June 7, 2013: Police dispersed an anti-government demonstration in Omdurman. Around 150 people were protesting rising prices and inflation. Riot police fired tear gas at the small crowd. Police said some of the demonstrators had thrown stones at them.
June 6, 2013: Some 63,000 people have been displaced in South Kordofan state since fighting intensified there in mid-April. About 44,000 of the displaced are now in Sudan’s North Kordofan state. Many of the displaced come from the area around Abu Kershola (northeastern South Kordofan state). SRF rebels attacked Abu Kershola in late April. The Sudanese Army counter-attacked and recaptured the town. In late May the SRF ambushed a large army convoy outside the town.

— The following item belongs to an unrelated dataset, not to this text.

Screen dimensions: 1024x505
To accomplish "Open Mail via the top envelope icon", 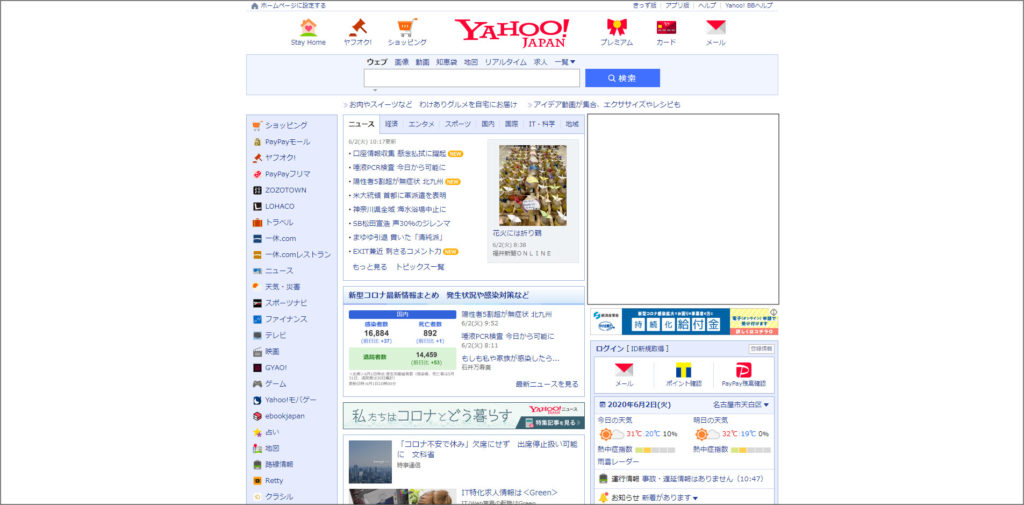I will (x=715, y=27).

June 4, 2013: The UN asked South Sudan to improve security in the city of Boma (Jonglei state). UN relief agencies left the area in late April as rebel forces loyal to David Yau Yau approached the town. Yau Yau’s group captured Boma in early May. The Sudan Peoples Liberation Army (SPLA, South Sudan’s army) retook the city on May 18. UN observers report that the situation in Boma has improved enough for aid and relief organization to prepare to return. However, the observers reported continued looting.

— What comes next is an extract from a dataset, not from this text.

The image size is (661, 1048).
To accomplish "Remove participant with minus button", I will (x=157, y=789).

June 2, 2013: South Sudan’s war-damaged oil production facilities have not been fully repaired. South Sudan began re-opening and repairing its oil fields in April, but the repair work has gone slowly. Limited oil production began in late April. However, it will probably take another year to return to full production. Oil production experts said the country could produce 230,000 barrels a day by December 2013. Maximum daily production varies but is around 300,000 barrels. The government said that it has never produced 350,000 barrels a day, though that figure crops up in many reports. The critical question is exporting the oil. At the moment South Sudanese oil is moving through Sudan’s pipeline system. The pipeline from South Sudan’s fields to Port Sudan is 1,500 kilometers long.

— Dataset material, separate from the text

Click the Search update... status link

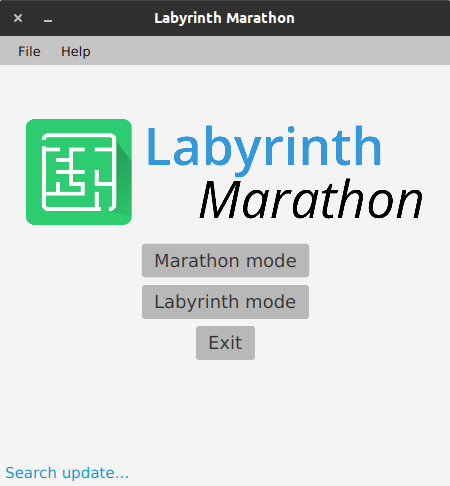click(67, 473)
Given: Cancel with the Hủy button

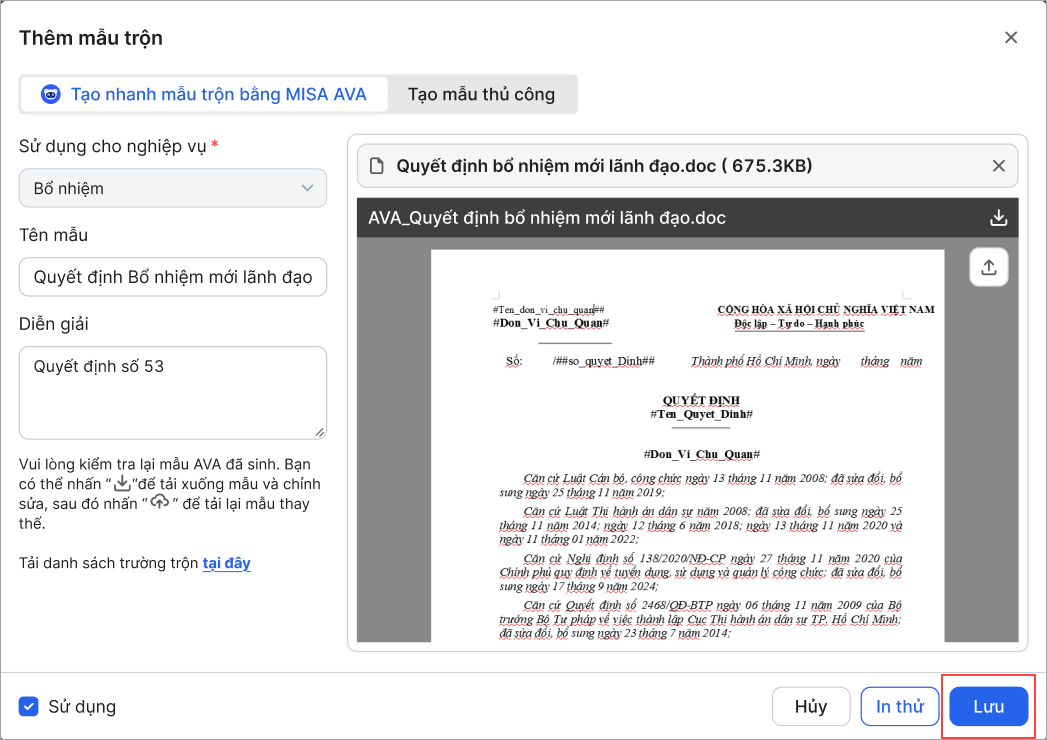Looking at the screenshot, I should point(810,706).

June 1, 2013: There was another clash between the Beni Haiba and Gemir tribes in South Darfur state. The tribes have been fighting over water and pasture rights. Police said the latest fight was for control of an area which produces gum arabic (food additive and adhesive). Sudan is a leading producer of gum Arabic.
May 31, 2013: A Sudanese helicopter crashed near the town of Abu Kershola (South Kordofan state). Rebels belonging to the Darfur Justice and Equality Movement (JEM) then claimed that their forces had shot down the helicopter and damaged a second helicopter. The JEM also claimed that its fighters had ambushed a government convoy near the city. The rebels claimed Sudanese Army’s chief of staff was traveling in the convoy. The JEM is fighting in South Kordofan state as part of Sudanese. Police said fighting between two Arab tribes in South Darfur state had left 64 people dead. The Gemir and Beni Haiba tribes were fighting over pasture land and access to water. The Gemir claimed that the Beni Haiba had attacked them and that the latest attack was the fifth attack launched by the Beni Haiba since March 2013.